Supplied text —
Possible Bug in printing Triclinic Box Coordinates for PDB?
DEC014
dcoss... at gmail.com
Thu Apr 11 15:07:14 UTC 2013
Hey all,
So after many /head-desk and /head-wall moments these past two weeks I
discovered something unusual. In the PDB format, it ASSUMES (we all know
what happens when you assume things) the A-axis is co-linear with the
X-axis and the B-axis is in the XY-plane. CP2K does not make this
conversion before printing out Cell Vectors and Coordinates to PDB Format.
Made this discovery trying to figure out why CUBE files visualize correctly
but PDB files didn't in VMD. VMD does not make that assumption when
importing CUBE files and performs the Transformation while importing.
Makes visualizing things in VMD interesting to say the least. So is this a
bug with the code or an oversight?
Dug through the VMD CUBE Plugin source code and found the relevant code.
The following is in C, but I'm sure someone can convert it to Fortran and
implement it into CP2K:
Finding the Transformation Matrix:
// calculate and store origin and rotation matrix to realign everything
later.
static void cube_buildrotmat(cube_t *cube, float *o, float *a, float *b)
{
// we rotate first around y and z to align a along the x-axis...

Supplied information —
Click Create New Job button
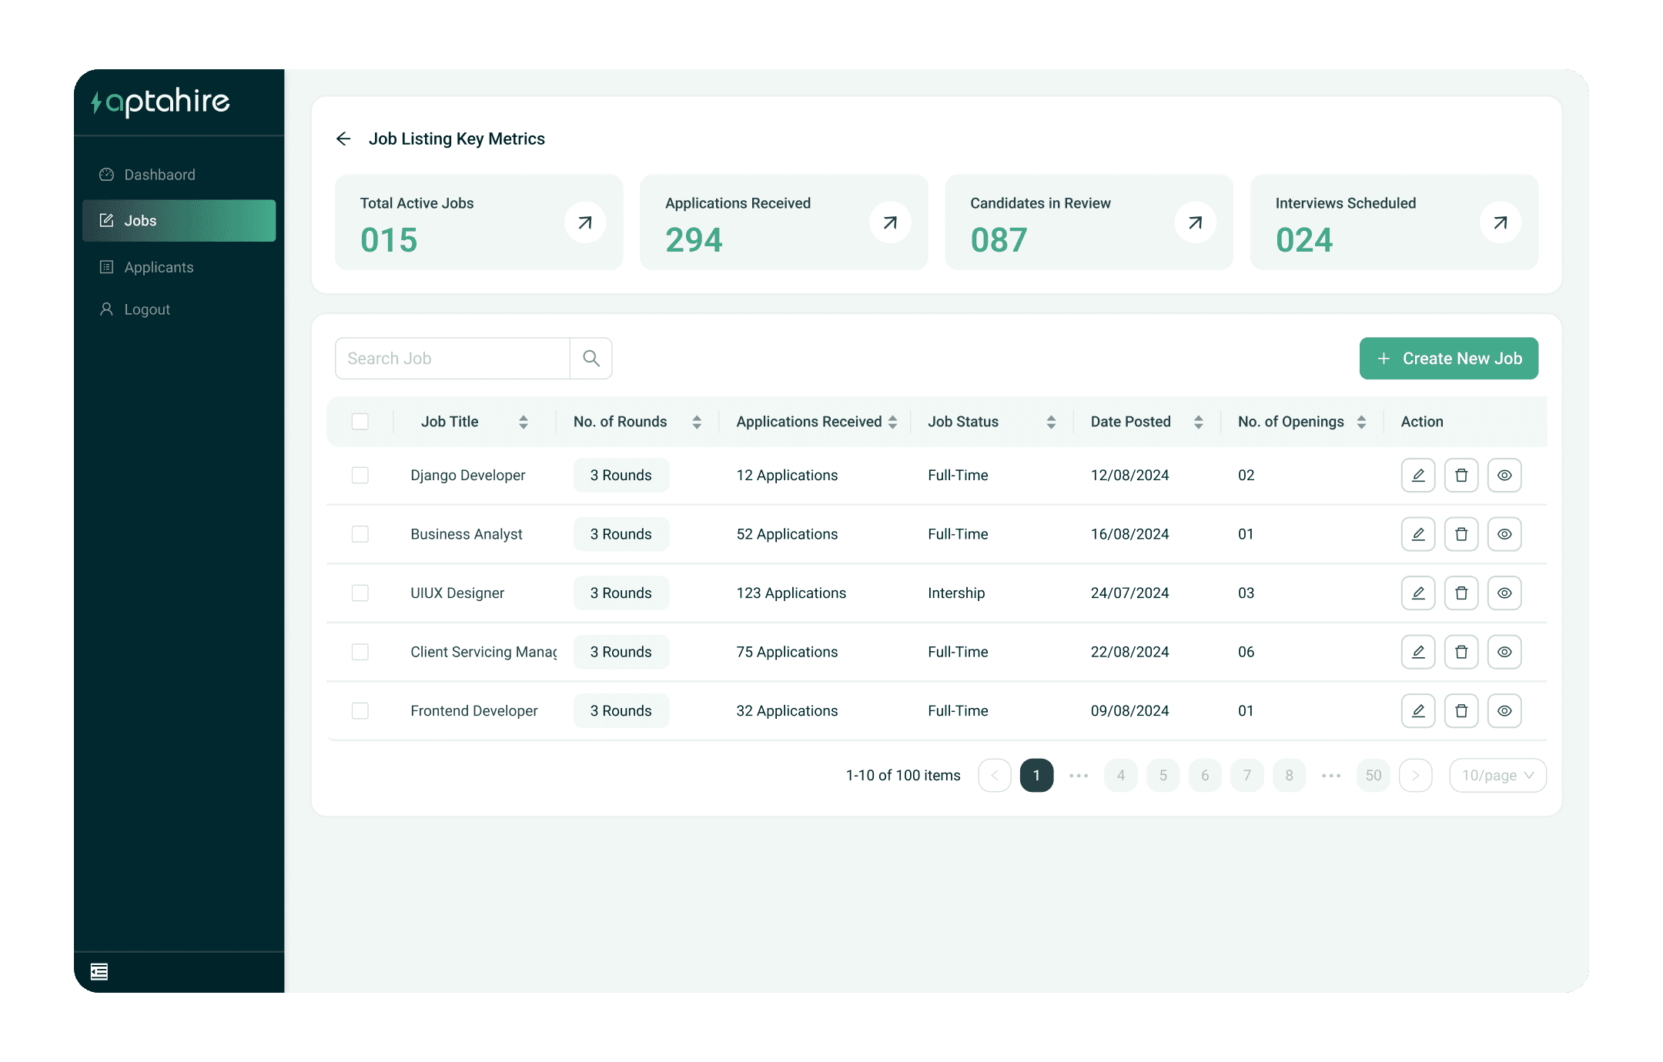(x=1448, y=359)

Task requirements —
1. Translate this sentence from the forum post on PDB box coordinates into Spanish: "CP2K does not make this conversion before printing out Cell Vectors and Coordinates to PDB Format."
2. Pick up the forum post on PDB triclinic box coordinates at the point where it stops and carry it further.
The listing has no role in this work.

Final results —
1. CP2K no realiza esta conversión antes de imprimir los vectores de celda y las coordenadas en formato PDB.

2.
const double len = sqrt(a[0]*a[0] + a[1]*a[1]);
const double phi = atan2((double) a[2], (double) len);
const double theta = atan2((double) a[1], (double) a[0]);
const double cph = cos(phi);
const double cth = cos(theta);
const double sph = sin(phi);
const double sth = sin(theta);
// ...then we rotate around x to put b into the xy-plane.
const double psi = atan2(-sph*cth*b[0] - sph*sth*b[1] +
cph*b[2],-sth*b[0] + cth*b[1]);
const double cps = cos(psi);
const double sps = sin(psi);
const double r[3][3] = {
{ cph*cth, cph*sth, sph},
{-sth*cps - sph*cth*sps, cth*cps - sph*sth*sps, cph*sps},
{ sth*sps - sph*cth*cps, -cth*sps - sph*sth*cps, cph*cps}
};
for (int i=0; i<3; ++i) {
cube->origin[i] = o[i];
for (int j=0; j<3; ++j) {
cube->rotmat[i][j] = r[i][j];
}
}
}
Rotating Vectors:
// store aligned axes.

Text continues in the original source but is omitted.